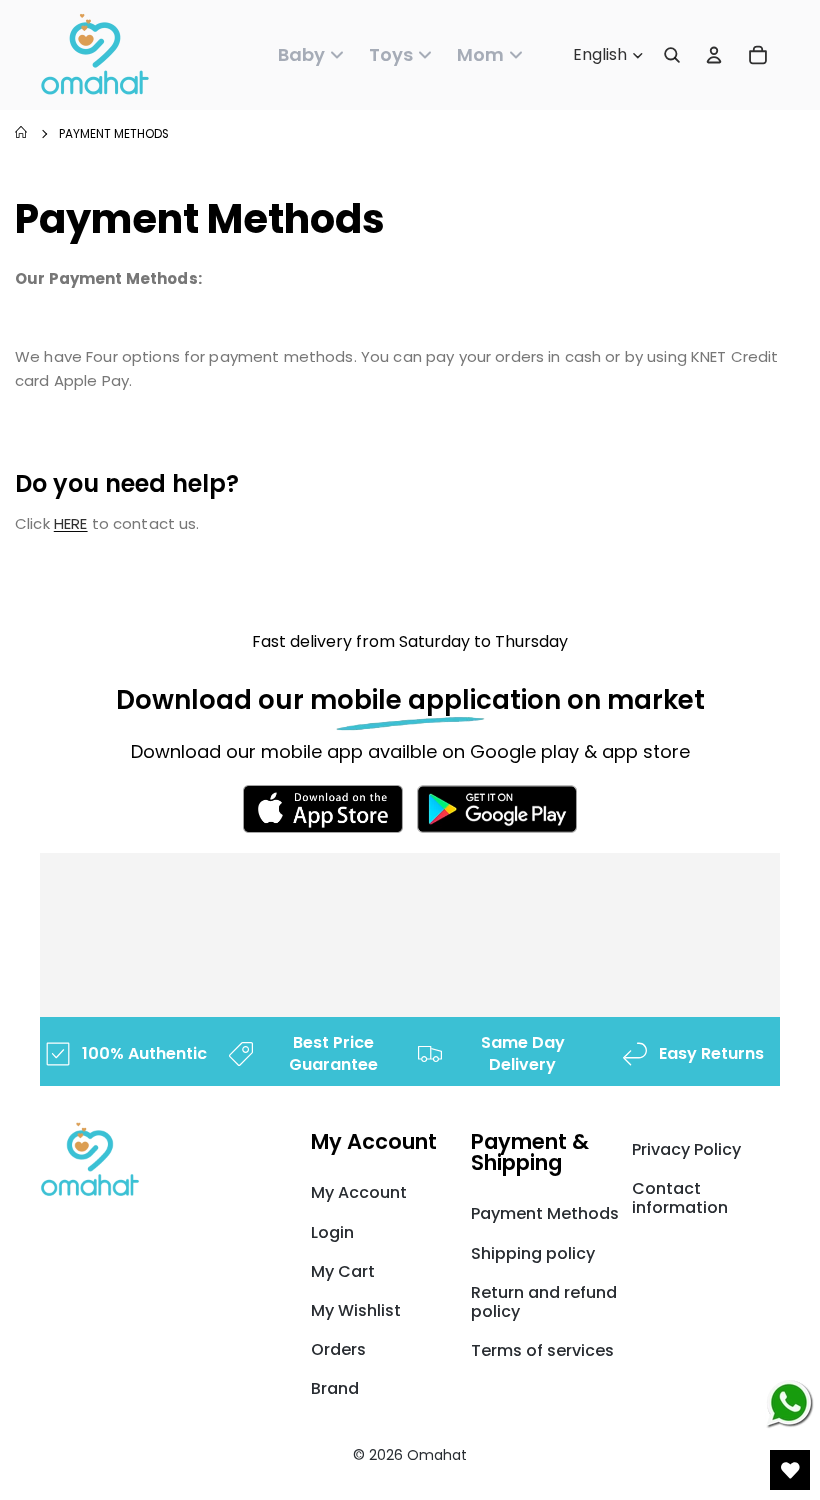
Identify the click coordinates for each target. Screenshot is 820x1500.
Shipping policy (533, 1253)
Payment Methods (114, 134)
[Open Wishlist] (790, 1470)
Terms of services (542, 1350)
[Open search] (672, 55)
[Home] (21, 134)
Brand (335, 1388)
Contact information (680, 1198)
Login (332, 1232)
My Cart (343, 1271)
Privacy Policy (686, 1149)
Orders (338, 1349)
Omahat (437, 1455)
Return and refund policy (544, 1302)
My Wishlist (356, 1310)
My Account (359, 1192)
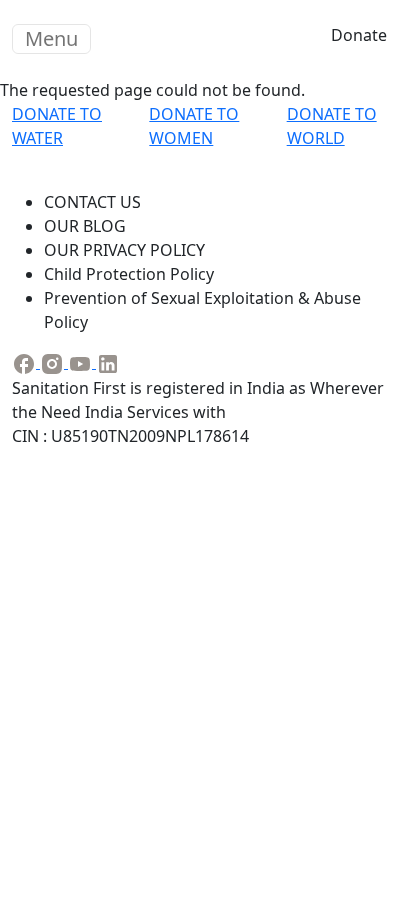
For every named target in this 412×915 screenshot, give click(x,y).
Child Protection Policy (129, 274)
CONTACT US (92, 202)
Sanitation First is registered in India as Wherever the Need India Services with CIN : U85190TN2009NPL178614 (198, 412)
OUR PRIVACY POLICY (124, 250)
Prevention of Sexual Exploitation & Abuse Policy (202, 310)
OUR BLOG (85, 226)
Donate (359, 35)
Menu (51, 38)
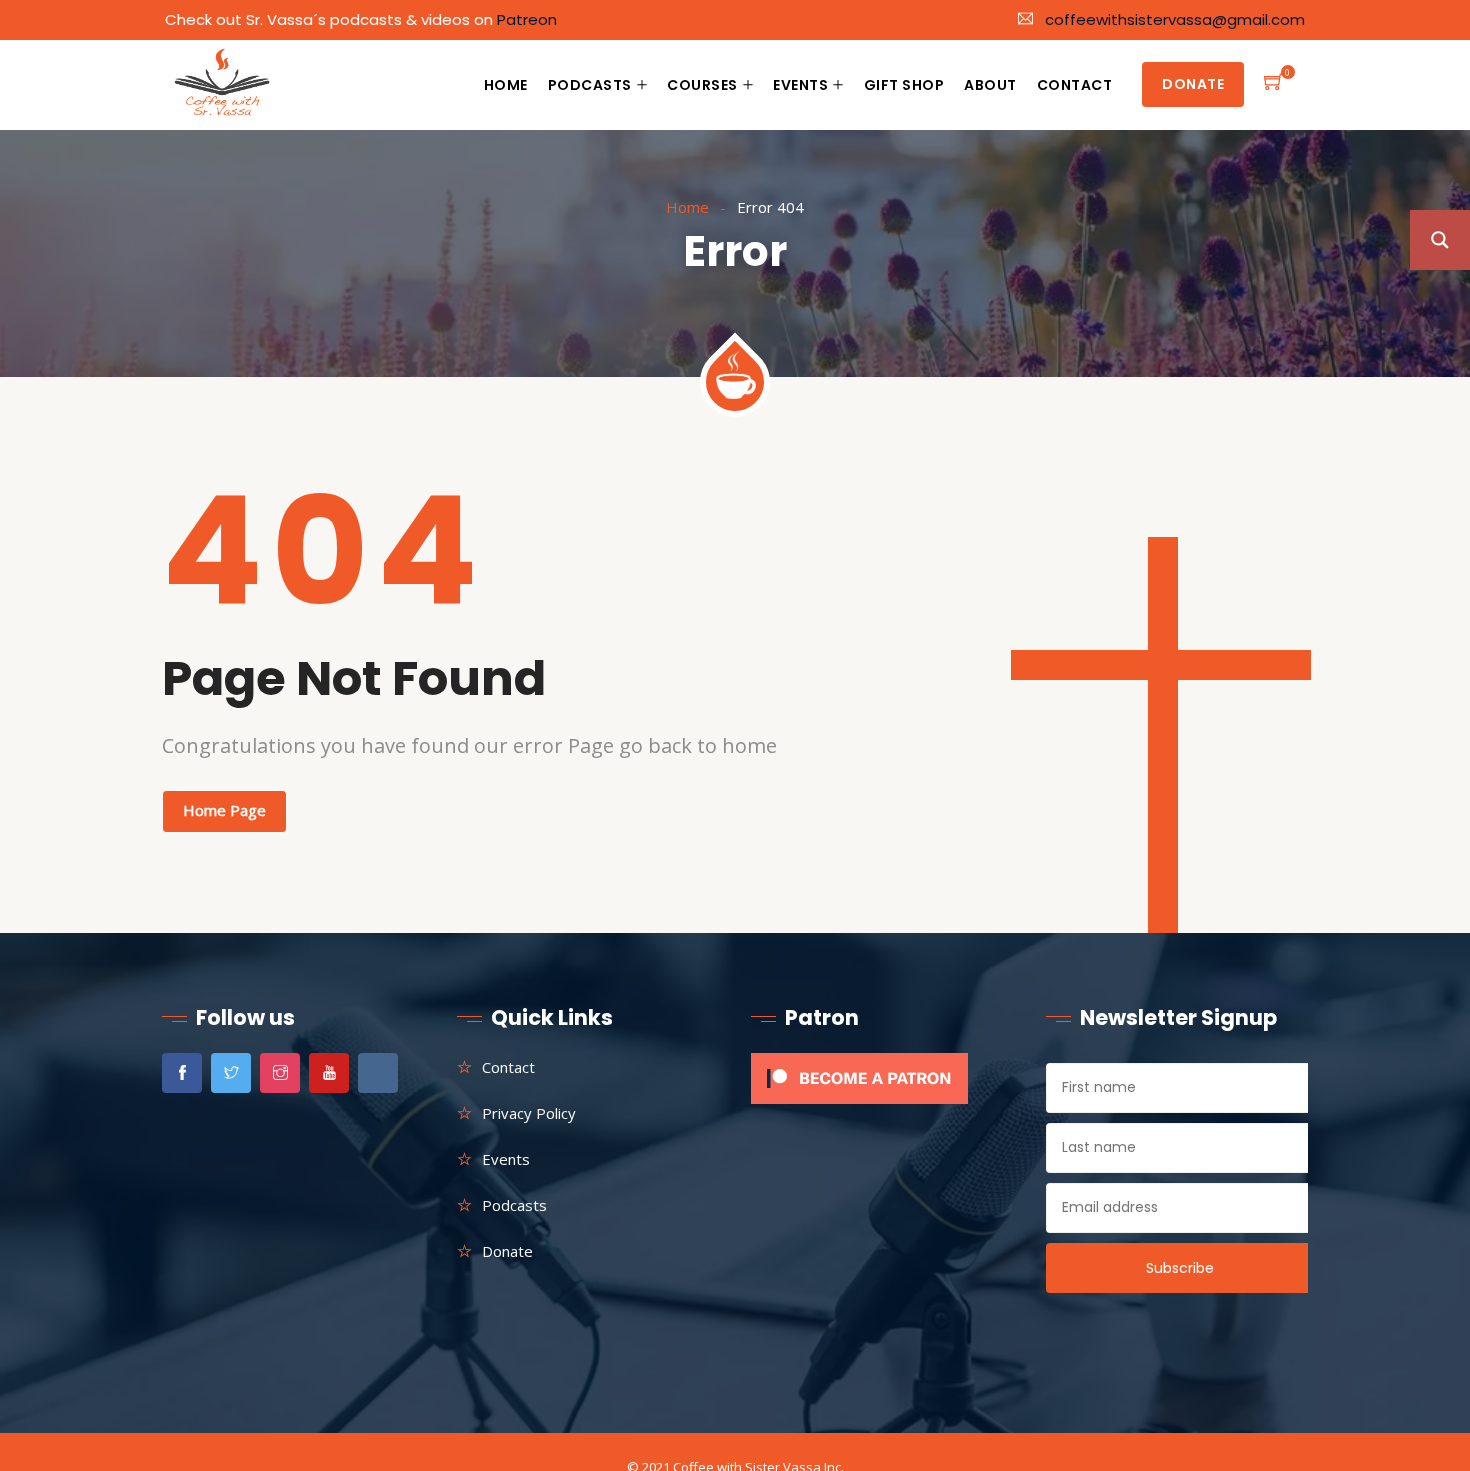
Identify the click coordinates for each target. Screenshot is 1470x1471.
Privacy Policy (529, 1113)
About (990, 85)
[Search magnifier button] (1440, 240)
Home (506, 85)
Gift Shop (904, 85)
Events (800, 85)
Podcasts (590, 85)
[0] (1274, 84)
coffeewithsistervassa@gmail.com (1175, 19)
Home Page (224, 810)
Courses (702, 85)
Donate (1193, 84)
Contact (1075, 85)
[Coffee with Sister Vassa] (223, 86)
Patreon (527, 19)
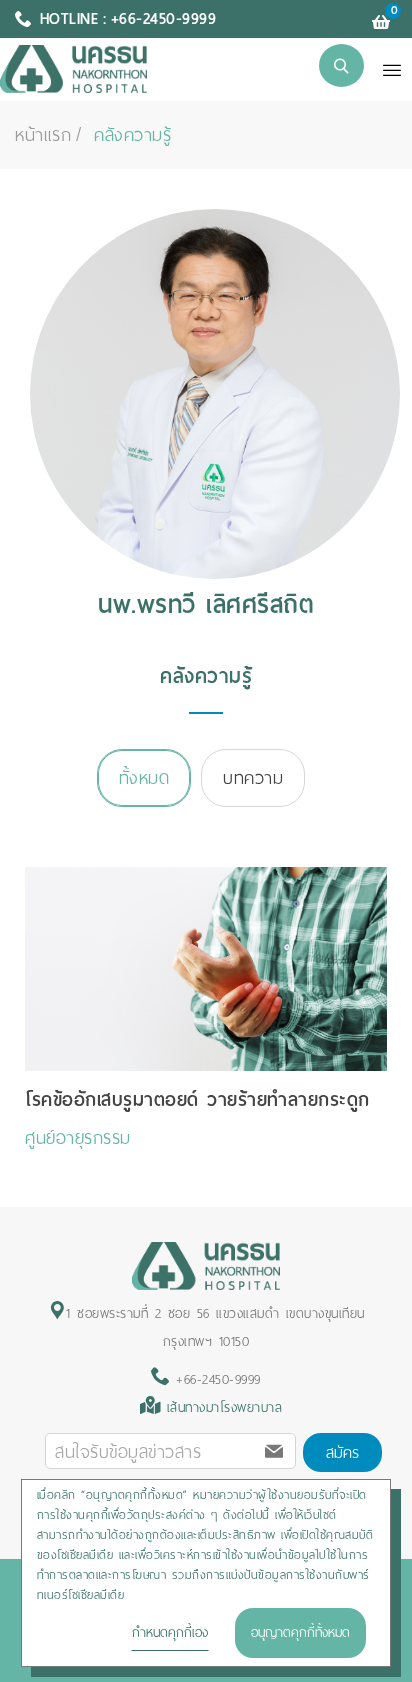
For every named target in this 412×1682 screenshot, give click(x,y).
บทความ (253, 778)
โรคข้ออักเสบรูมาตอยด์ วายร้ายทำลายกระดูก (197, 1099)
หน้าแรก (43, 135)
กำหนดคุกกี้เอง (170, 1632)
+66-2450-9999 (215, 1379)
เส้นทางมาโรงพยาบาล (225, 1407)
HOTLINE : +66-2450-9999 (128, 19)
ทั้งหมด (144, 778)
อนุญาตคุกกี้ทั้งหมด (300, 1632)
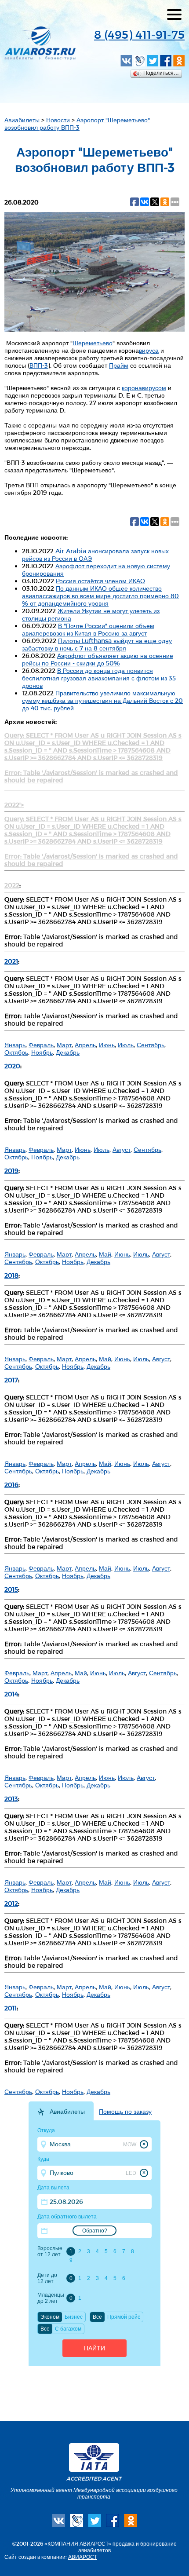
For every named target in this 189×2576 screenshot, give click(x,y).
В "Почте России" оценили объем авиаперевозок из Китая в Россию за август (88, 629)
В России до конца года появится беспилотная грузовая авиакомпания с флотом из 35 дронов (99, 678)
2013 (11, 1798)
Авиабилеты (22, 120)
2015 (11, 1589)
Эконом (49, 2317)
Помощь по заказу (125, 2111)
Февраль (41, 1045)
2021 (11, 961)
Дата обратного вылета (67, 2217)
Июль (126, 1045)
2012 (11, 1903)
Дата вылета (53, 2188)
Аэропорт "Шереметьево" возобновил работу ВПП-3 (77, 123)
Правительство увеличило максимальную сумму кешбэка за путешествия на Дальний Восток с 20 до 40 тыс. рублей (102, 700)
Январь (14, 1045)
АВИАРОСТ (82, 2557)
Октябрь (16, 1052)
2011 (10, 2008)
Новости (58, 120)
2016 (11, 1484)
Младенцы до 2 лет (50, 2298)
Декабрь (68, 1052)
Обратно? (94, 2231)
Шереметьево (93, 343)
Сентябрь (150, 1045)
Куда (43, 2159)
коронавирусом (144, 387)
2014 (11, 1694)
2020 (12, 1066)
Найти (94, 2348)
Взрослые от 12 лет (49, 2251)
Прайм (118, 365)
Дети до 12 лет (47, 2278)
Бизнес (74, 2317)
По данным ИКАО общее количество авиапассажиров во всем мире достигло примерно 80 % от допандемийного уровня (100, 596)
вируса (149, 350)
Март (64, 1045)
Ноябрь (42, 1052)
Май (105, 1254)
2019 (11, 1170)
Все (97, 2317)
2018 (11, 1275)
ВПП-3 (38, 365)
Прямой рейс (123, 2317)
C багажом (68, 2329)
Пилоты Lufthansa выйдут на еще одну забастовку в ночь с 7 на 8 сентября (97, 644)
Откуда (46, 2130)
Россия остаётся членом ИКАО (100, 581)
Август (122, 1149)
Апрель (85, 1045)
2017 (11, 1380)
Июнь (107, 1045)
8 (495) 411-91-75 (139, 34)
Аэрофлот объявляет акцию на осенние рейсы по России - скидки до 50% (97, 659)
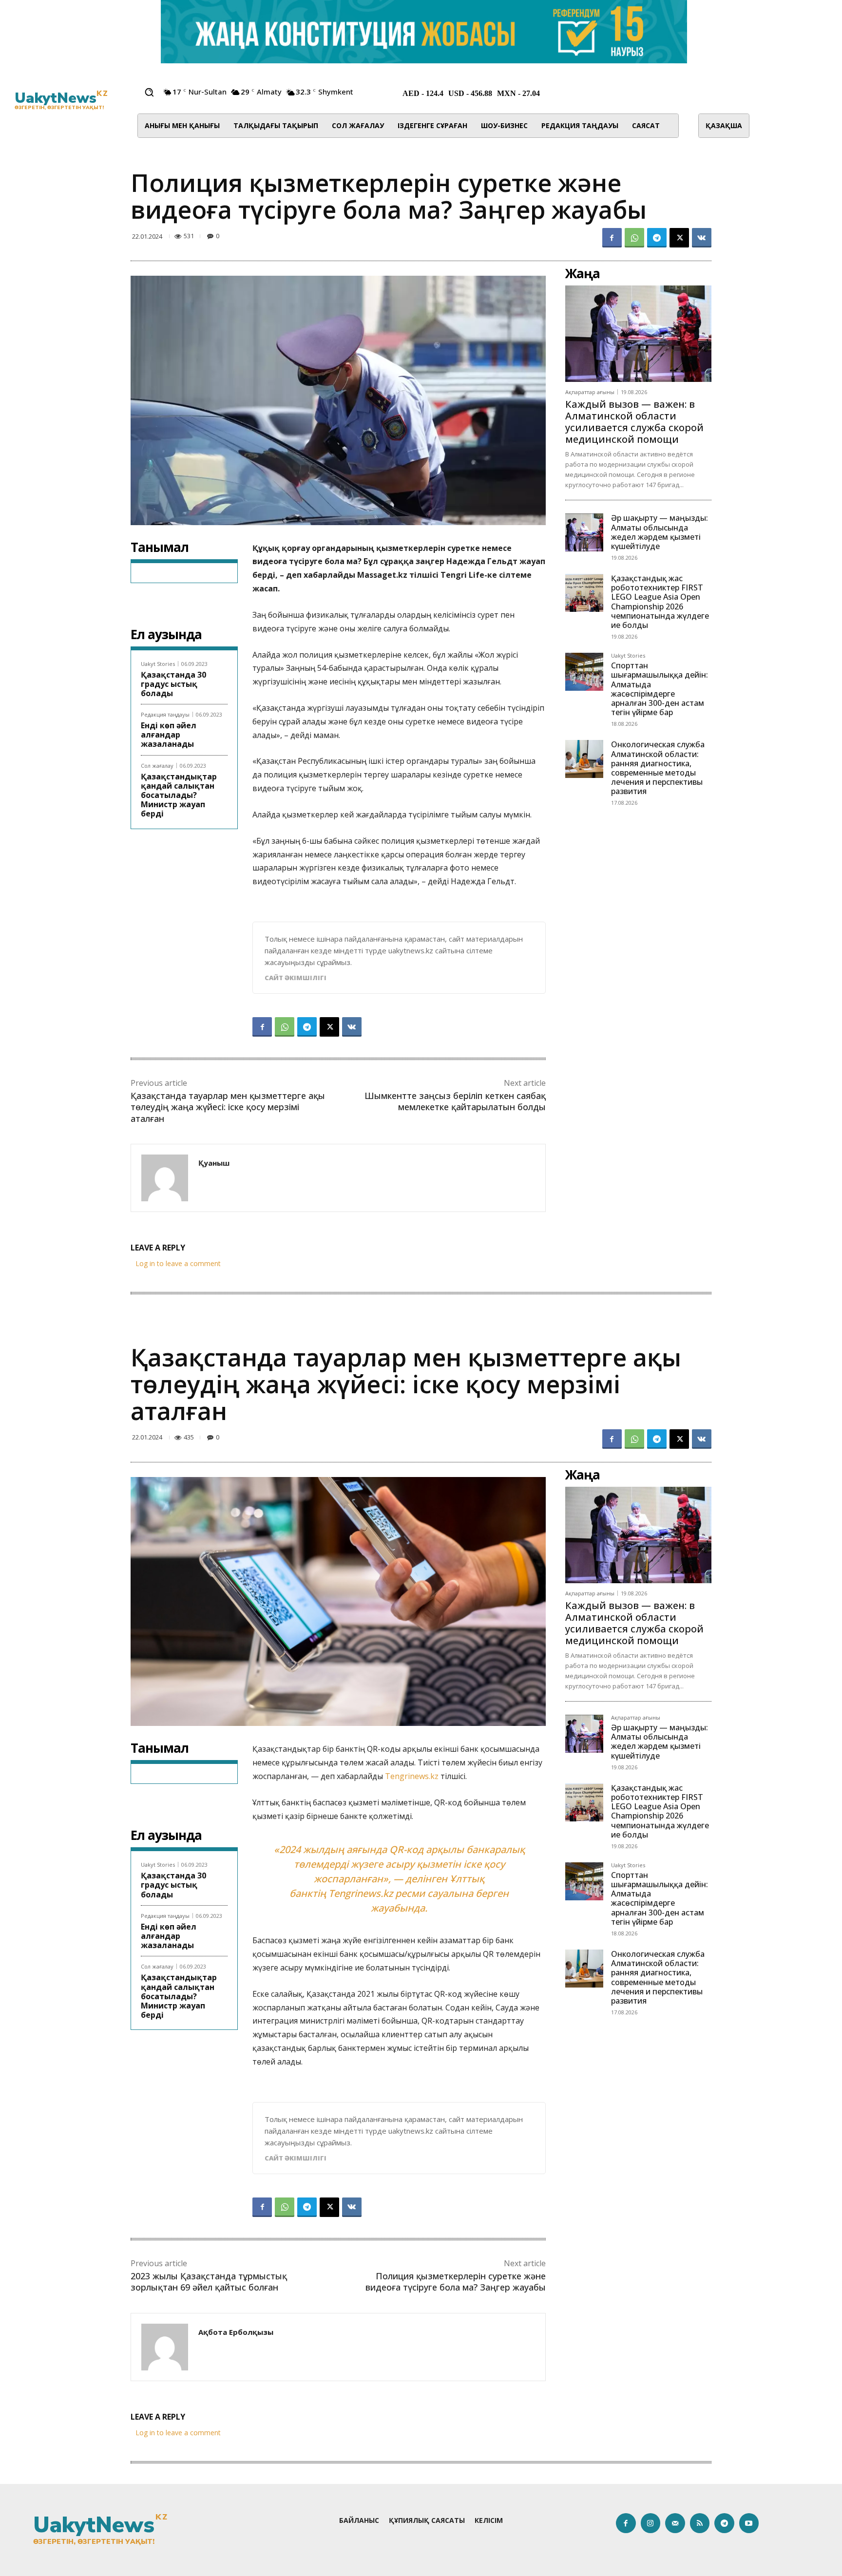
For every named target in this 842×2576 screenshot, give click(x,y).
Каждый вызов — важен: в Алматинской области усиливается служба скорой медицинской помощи (634, 422)
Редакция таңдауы (165, 714)
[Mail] (675, 2523)
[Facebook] (612, 237)
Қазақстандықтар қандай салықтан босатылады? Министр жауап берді (179, 795)
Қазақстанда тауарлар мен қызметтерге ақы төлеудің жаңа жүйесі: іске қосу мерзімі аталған (228, 1107)
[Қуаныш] (164, 1178)
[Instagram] (651, 2523)
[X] (679, 237)
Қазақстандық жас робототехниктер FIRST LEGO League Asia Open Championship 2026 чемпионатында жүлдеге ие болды (660, 601)
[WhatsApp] (634, 237)
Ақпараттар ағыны (589, 392)
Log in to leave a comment (178, 1263)
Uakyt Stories (158, 663)
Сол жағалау (157, 765)
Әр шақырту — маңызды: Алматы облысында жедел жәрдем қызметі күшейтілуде (659, 531)
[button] (149, 92)
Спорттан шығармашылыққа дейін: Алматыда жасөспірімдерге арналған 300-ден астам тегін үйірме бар (659, 689)
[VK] (701, 237)
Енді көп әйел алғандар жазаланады (168, 734)
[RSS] (700, 2523)
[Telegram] (657, 237)
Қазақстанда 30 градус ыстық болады (173, 684)
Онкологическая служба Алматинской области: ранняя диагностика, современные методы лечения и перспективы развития (658, 767)
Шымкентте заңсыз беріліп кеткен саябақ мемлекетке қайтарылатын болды (455, 1101)
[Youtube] (749, 2523)
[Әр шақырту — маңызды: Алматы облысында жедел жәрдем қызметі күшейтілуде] (584, 532)
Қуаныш (214, 1163)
====
### PROMPT
Range to copy from the listing above: the line containing "Sanitation First is" down to the line containing "Gift Shop (904, 85)", both included. Reproduce it exactly, minus the pictures, and add nothing.

### EXPECTED OUTPUT
Sanitation First is registered in India as Wherever the Need India Services with CIN : U85190TN2009NPL178614 (198, 412)
OUR PRIVACY POLICY (124, 250)
Prevention of Sexual Exploitation & Abuse Policy (202, 310)
OUR BLOG (85, 226)
Donate (359, 35)
Menu (51, 38)
Identify the click coordinates for each target. Screenshot is 1470x1471.
Privacy Policy (529, 1113)
About (990, 85)
[Search magnifier button] (1440, 240)
Home (506, 85)
Gift Shop (904, 85)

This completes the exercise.